Dec 20 2012
On Dec. 6, working nearly a mile underground in the cleanest space in South Dakota, Ryan Martin of Berkeley Lab’s Nuclear Science Division (NSD) assembled the first of 70 detector units for the MAJORANA DEMONSTRATOR experiment. Each unit consists of a polished slice of pure germanium crystal the size of a hockey puck, attached to an electronics board on a wafer-thin disk of fused silica.
MAJORANA DEMONSTRATOR, now under construction in the ultraclean facilities of the Davis Campus on the 4,850-foot level of the Sanford Underground Research Facility (Sanford Lab), will look for the as-yet-unseen phenomenon of neutrinoless double-beta decay. The current executive committee chair of the MAJORANA Collaboration, comprised of more than 100 researchers from the U.S., Canada, Russia, and Japan, is Berkeley Lab’s Alan Poon.
Martin took about two and a half hours to assemble the first detector. Although he’d practiced the task many times back at the Lab, he’d never assembled a detector unit while wearing four pairs of protective gloves. The MAJORANA DEMONSTRATOR requires protection from all possible sources of radiation, so it’s underground to shield it from cosmic radiation. And because the surrounding rock is also a source of radiation, the germanium detectors will be placed in cryostats made of ultra-pure copper that, in turn, will be inside a copper shield, inside a lead igloo.
But the detectors have to be protected from radiation during assembly as well – including radioactive sources like machinery, specks of dust, and people. Everyone working in the assembly room wears hooded Tyvek coveralls and two pairs of nitrile gloves. The units are assembled inside a nitrogen-filled glove box inside the clean room, which was commissioned with Martin’s assistance as well as that of Berkeley Lab’s Yuen-dat Chan and Susanne Mertens. Once he inserts his already-double-gloved hands into the glove box gloves, Martin dons a fourth pair of gloves positioned inside the box.
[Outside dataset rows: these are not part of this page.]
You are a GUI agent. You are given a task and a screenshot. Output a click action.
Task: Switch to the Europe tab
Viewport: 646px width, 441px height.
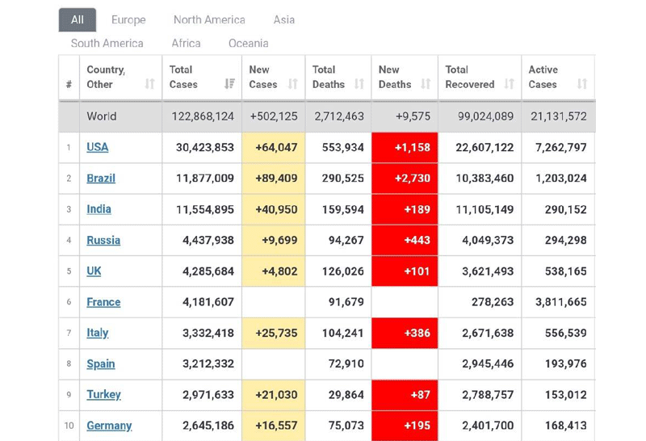coord(128,19)
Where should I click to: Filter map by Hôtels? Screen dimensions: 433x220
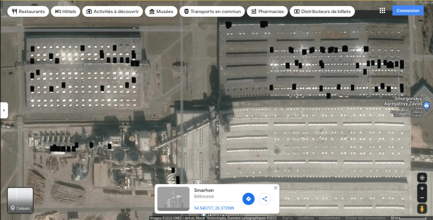pyautogui.click(x=66, y=11)
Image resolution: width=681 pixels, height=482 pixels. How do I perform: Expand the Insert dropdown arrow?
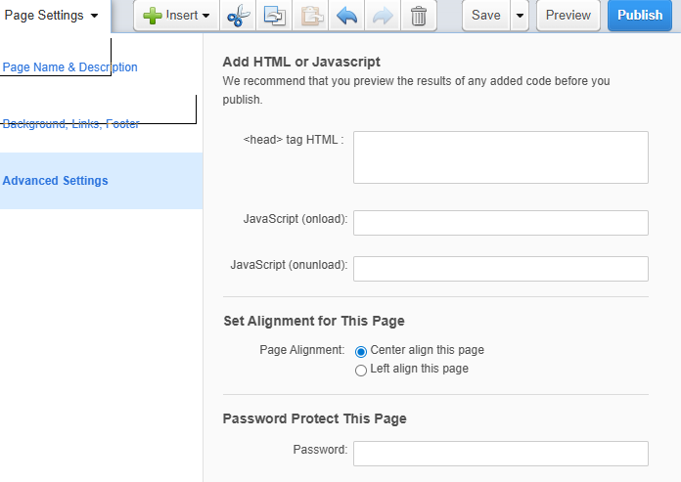click(x=205, y=16)
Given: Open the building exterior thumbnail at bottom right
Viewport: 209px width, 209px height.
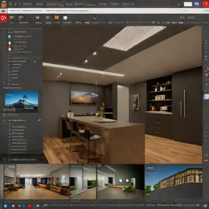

Then the delicate work begins. Each germanium crystal must be precisely connected to a fused silica low-mass front-end board (LMFE) carrying the electronic circuits that relay signals of nuclear decay, a design developed at Berkeley Lab, with cables and electronics components prepared by Nicolas Abgrall and Paul Barton of NSD and Harold Yaver of Engineering. The LMFE is mounted on a copper leaf spring, and a pin makes the connection with the germanium.
The first detectors are prototypes made from natural germanium, used to test the experiment. The actual experiment will use germanium highly enriched in the scarce isotope 76Ge, one of the few isotopes capable of rare double-beta decay and even rarer (presuming it exists) neutrinoless double-beta decay.
Germanium is ideal for signaling nuclear decays cleanly, so MAJORANA’s detectors will signal any such decay as soon as it happens. The first two enriched detectors have been completed by ORTEC, a contractor in Tennessee. Enriched germanium will begin arriving at the Sanford Lab early next year.